**REQUIREMENT**
Produce an exact copy of all the data below, dropping every image.
_ _ _ _
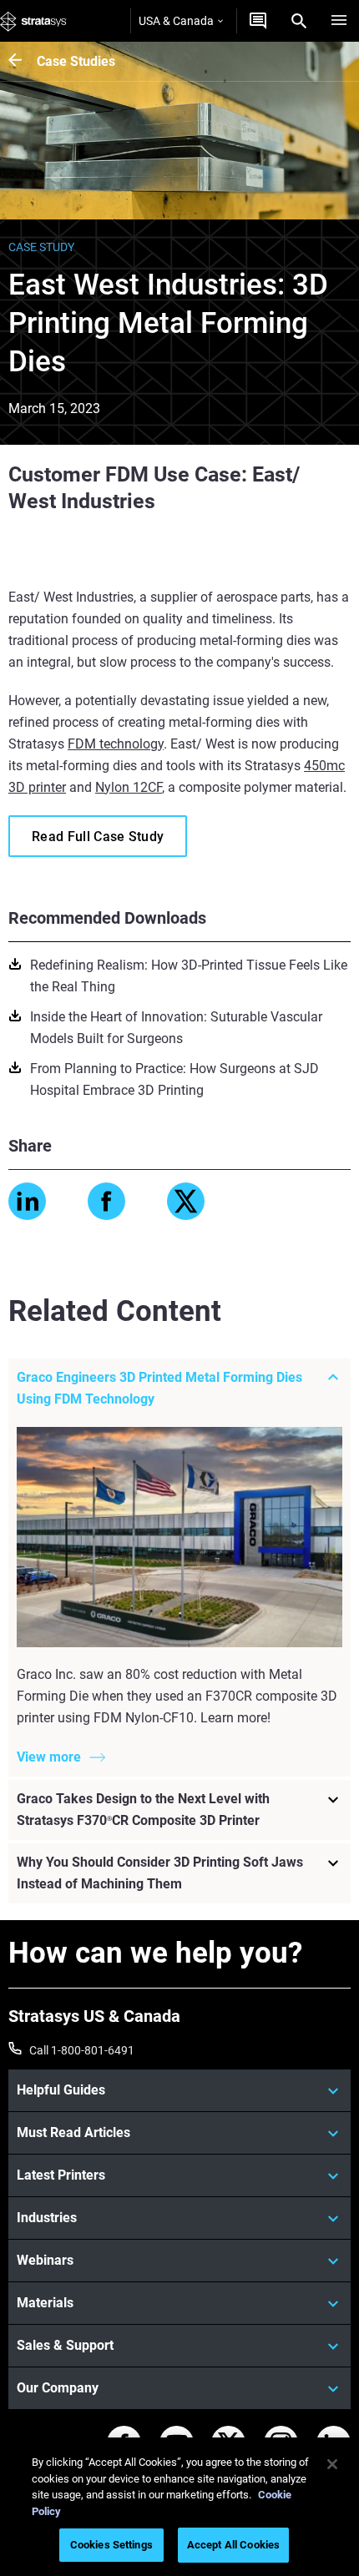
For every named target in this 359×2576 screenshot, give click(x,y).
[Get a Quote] (258, 21)
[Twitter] (186, 1201)
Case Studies (76, 61)
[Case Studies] (22, 61)
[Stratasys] (33, 21)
_ _ _ _
**EXERCISE OUTPUT**
For every named target in this 359×2576 screenshot, give click(x,y).
[Get a Quote] (258, 21)
[Twitter] (186, 1201)
Case Studies (76, 61)
[Case Studies] (22, 61)
[Stratasys] (33, 21)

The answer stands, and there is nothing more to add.